Seven Psychopaths (2012)

Written and directed by Martin McDonagh

You ever throw a bunch of firecrackers in a pile, light them at the same time, and watch it all go off in one great blaze, one firecracker’s pop and fire indistinguishable from the next? Then stand in the smoky ringing silence pondering how something can arrive with such fanfare and then be gone in an instant?

Seven Psychopaths, another machine gun-mouthed movie by Martin McDonagh, master of ratatat dialogue, is a blaze of profanity, violence, gore, absurdist theatre and wackjob characters, all colliding in a so-so story about a Hollywood screenwriter who gets a helping hand with his latest project from a peculiar friend whose methods of motivation are dubious at best. 

You’ll meet a nervous alcoholic, a man who is chaos personified, a murderous mobster with an undying love for his Shih Tzu, a masked shooter strewing jack of diamond playing cards on their randomly chosen victims, a serial killer of serial killers looking for an old flame, and the hapless bystanders who get caught between them as all hell breaks loose. You’ll relate to these earthly people, try as you might to keep up. 

Because every scene pops off. It can be down to a hilarious exchange, some grizzly violence, or overwhelming action, but Martin McDonagh knows how to put a scene together. As for putting an entire movie together, Seven Psychopaths isn’t his most accomplished. 

Once the dust settles on the crime caper extravaganza, you’re left with a rather thin story whose only virtue is putting these characters together. It calls to mind Shane Black’s Kiss Kiss Bang Bang, another metafictional movie set in L.A. that features a curious assembly of characters, and tries to unearth some pathos deep beneath the black comedy, but where Kiss Kiss Bang Bang managed the feat of tying it all together, McDonagh struggles with finding an impactful place for it all to land. 

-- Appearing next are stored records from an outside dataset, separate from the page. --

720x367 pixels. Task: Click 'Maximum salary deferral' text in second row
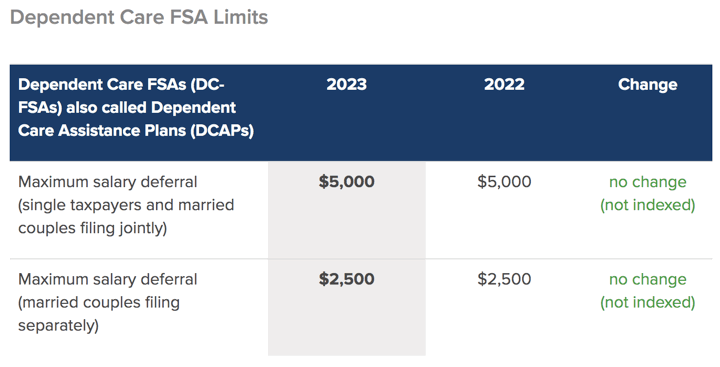coord(107,279)

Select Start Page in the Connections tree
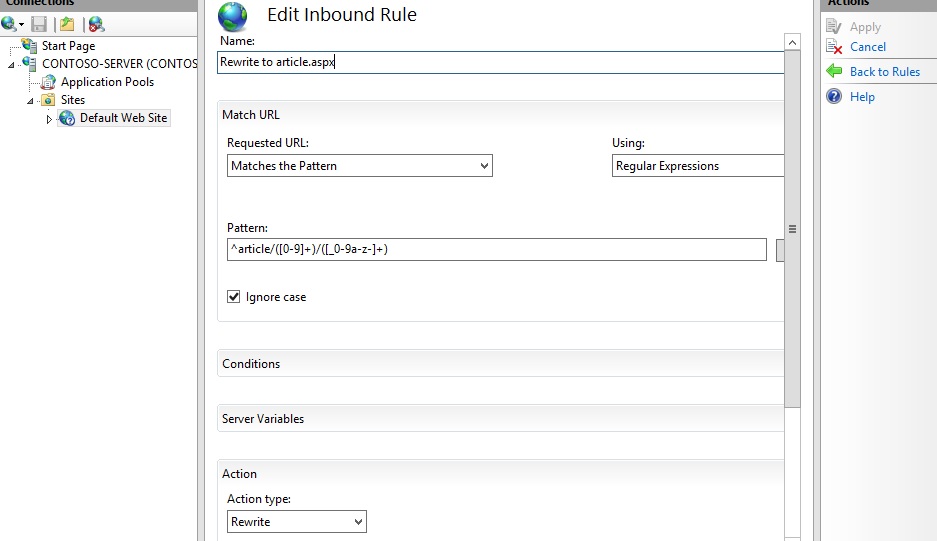click(x=68, y=46)
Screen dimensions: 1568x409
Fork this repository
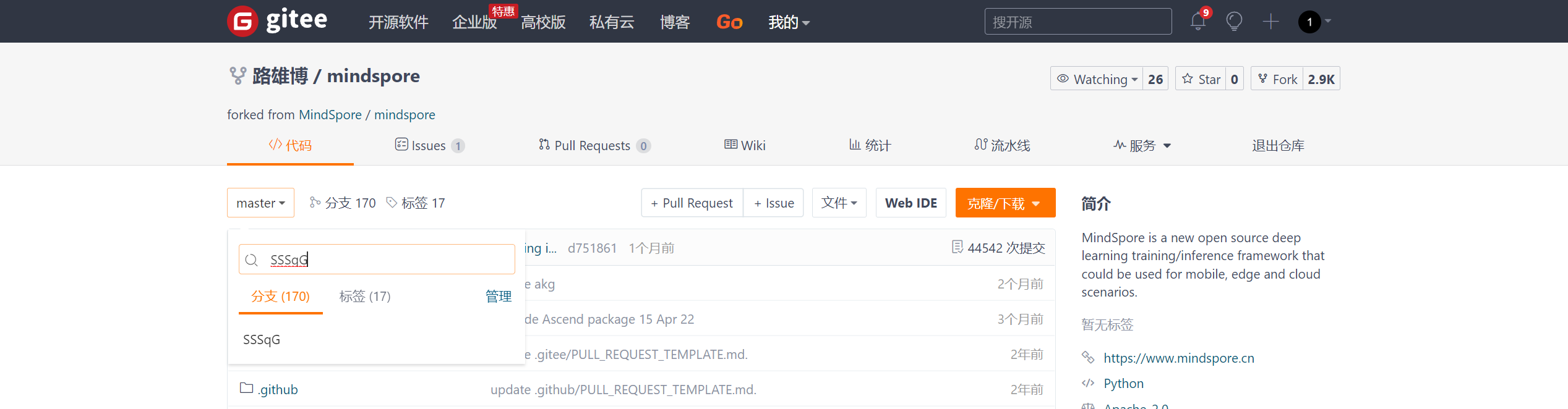(1277, 79)
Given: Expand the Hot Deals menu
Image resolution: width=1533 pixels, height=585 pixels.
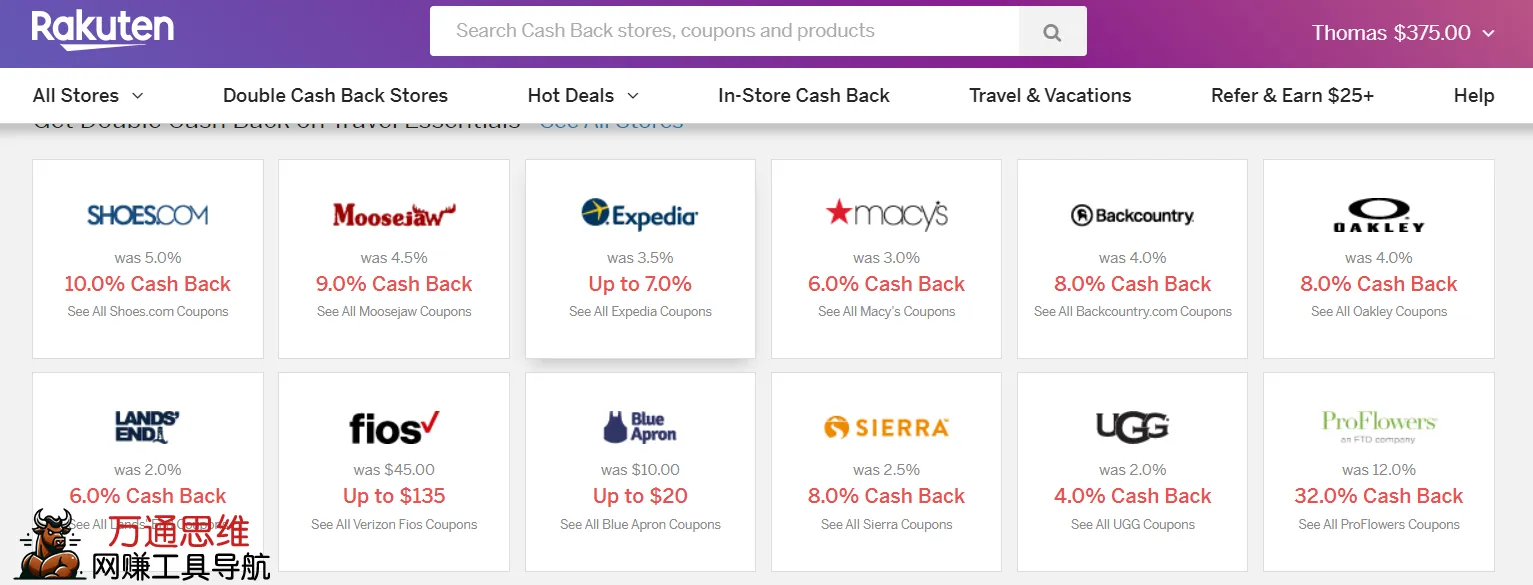Looking at the screenshot, I should [582, 96].
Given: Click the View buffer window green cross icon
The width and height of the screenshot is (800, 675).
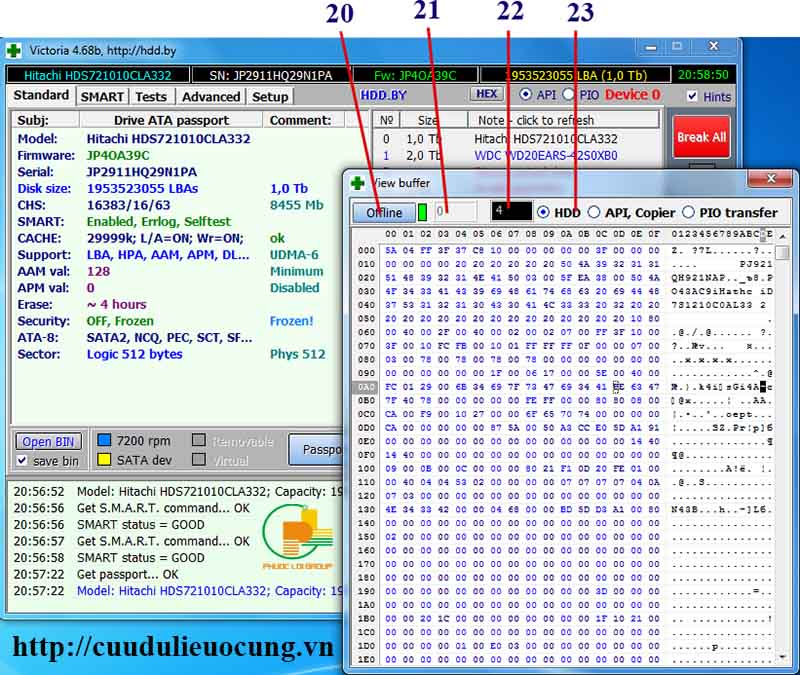Looking at the screenshot, I should (x=358, y=183).
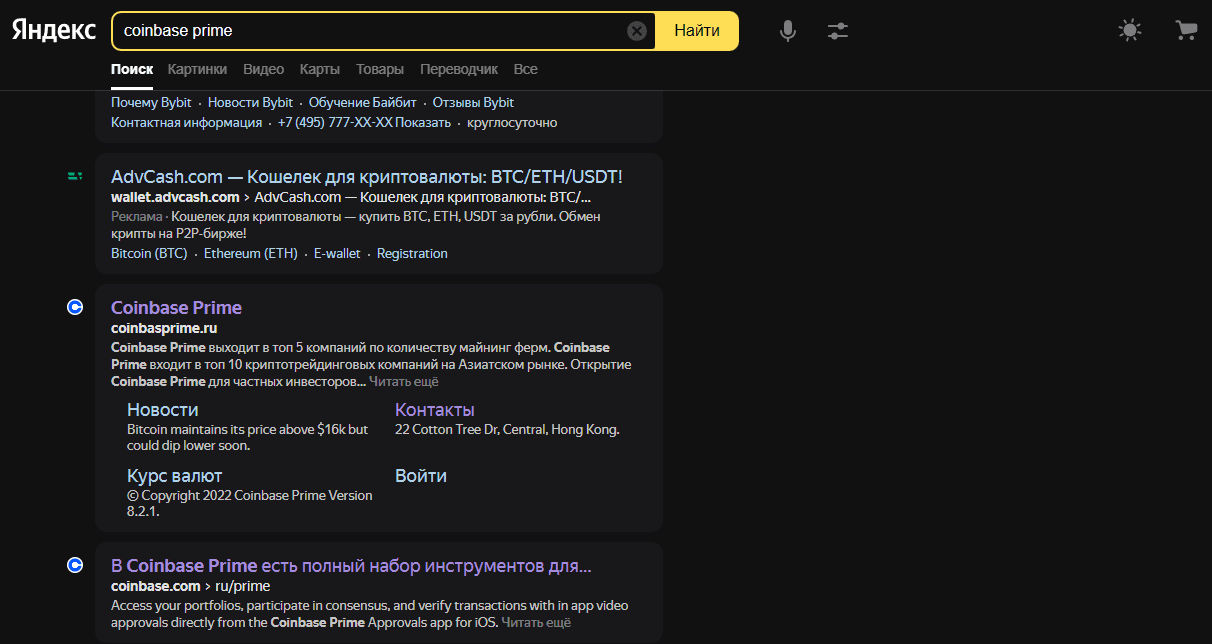Switch to the Картинки tab
The height and width of the screenshot is (644, 1212).
pos(197,69)
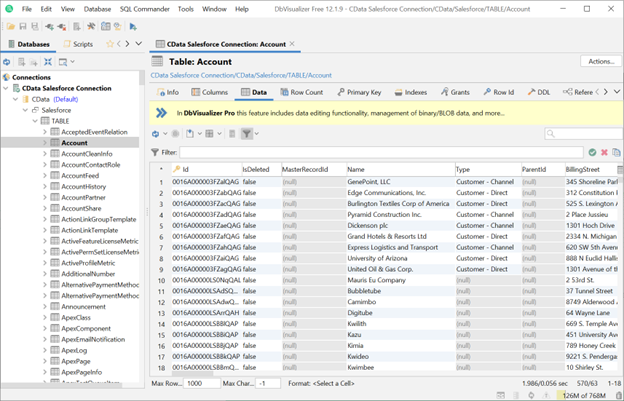The height and width of the screenshot is (401, 624).
Task: Click the table path breadcrumb link
Action: pos(240,75)
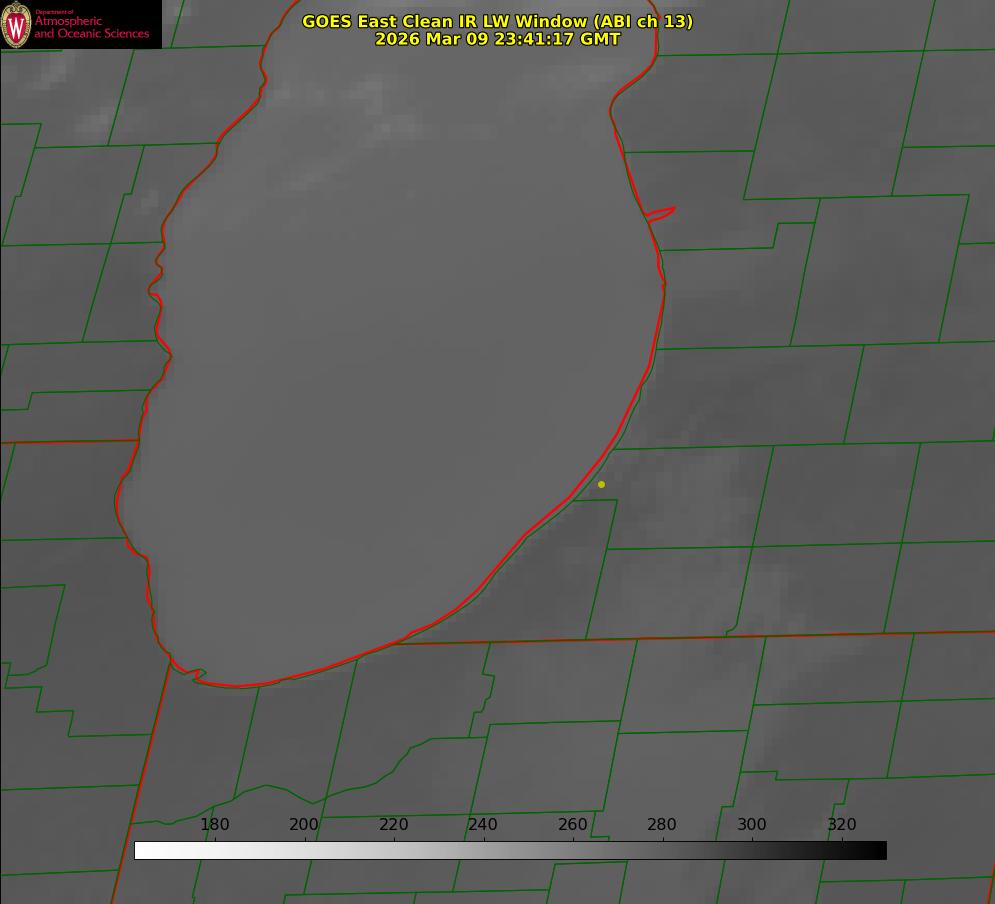Pick the white end of the colorbar
This screenshot has width=995, height=904.
141,850
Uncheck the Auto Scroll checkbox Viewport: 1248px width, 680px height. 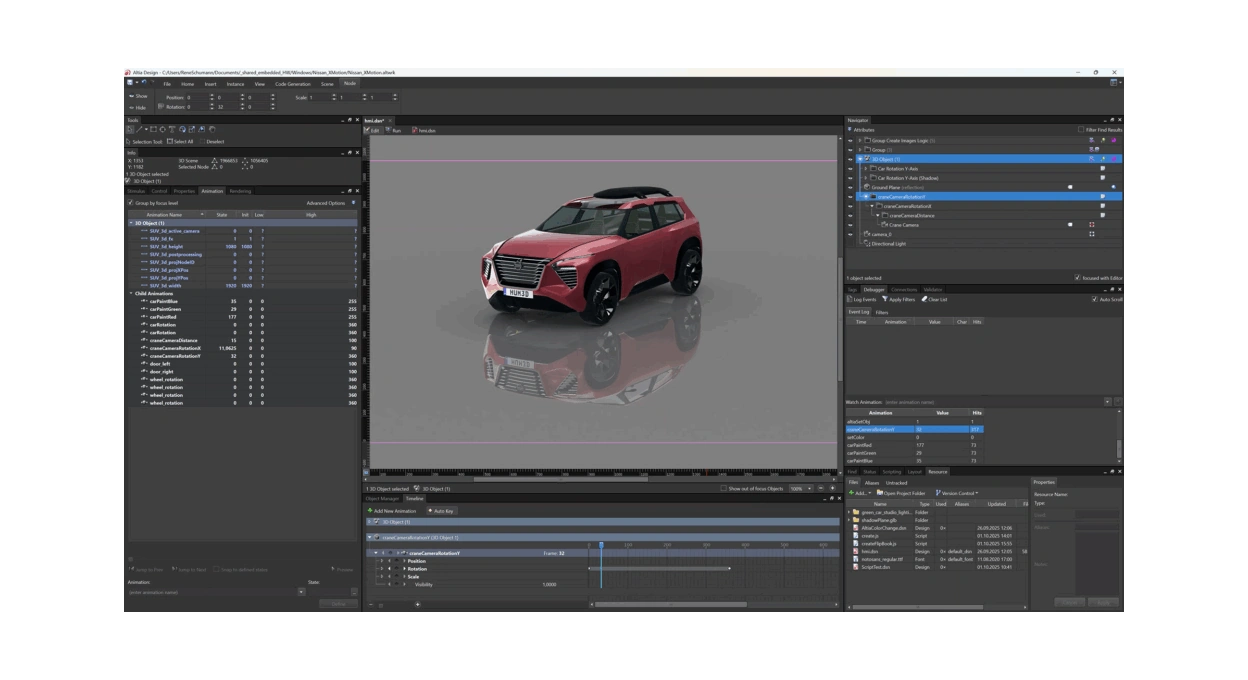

McDonagh’s ultimately more concerned with rowdy fun, uncouth language spat at characters, and aggressive, shocking outbursts of violence. The glee with which it dispenses all this feels almost juvenile, but there’s no denying everyone’s having fun here. 

Seven Psychopaths boasts an incredible cast, and it’s a testament to how skilled players can elevate just about everything. Sam Rockwell shines bright as hellraiser Billy while Colin Farrell’s eyebrows can’t climb down from his forehead as his screenwriter character Marty tries to keep up with Billy. I frankly just want to list them all: Christopher Walken as Hans, Woody Harrelson as Charlie, Tom Waits as Zachariah, with Harry Dean Stanton, Michael Stuhlbarg and Michael Pitt showing up for what are essentially cameos. What riches. 

Great actors and great writing combine for a sparkling collection of outrageous scenes, yet once Seven Psychopaths has to stand naked and show you what it’s about, it becomes a meager showing. Blustering and sparkling, but ultimately withering in the silence of retrospect.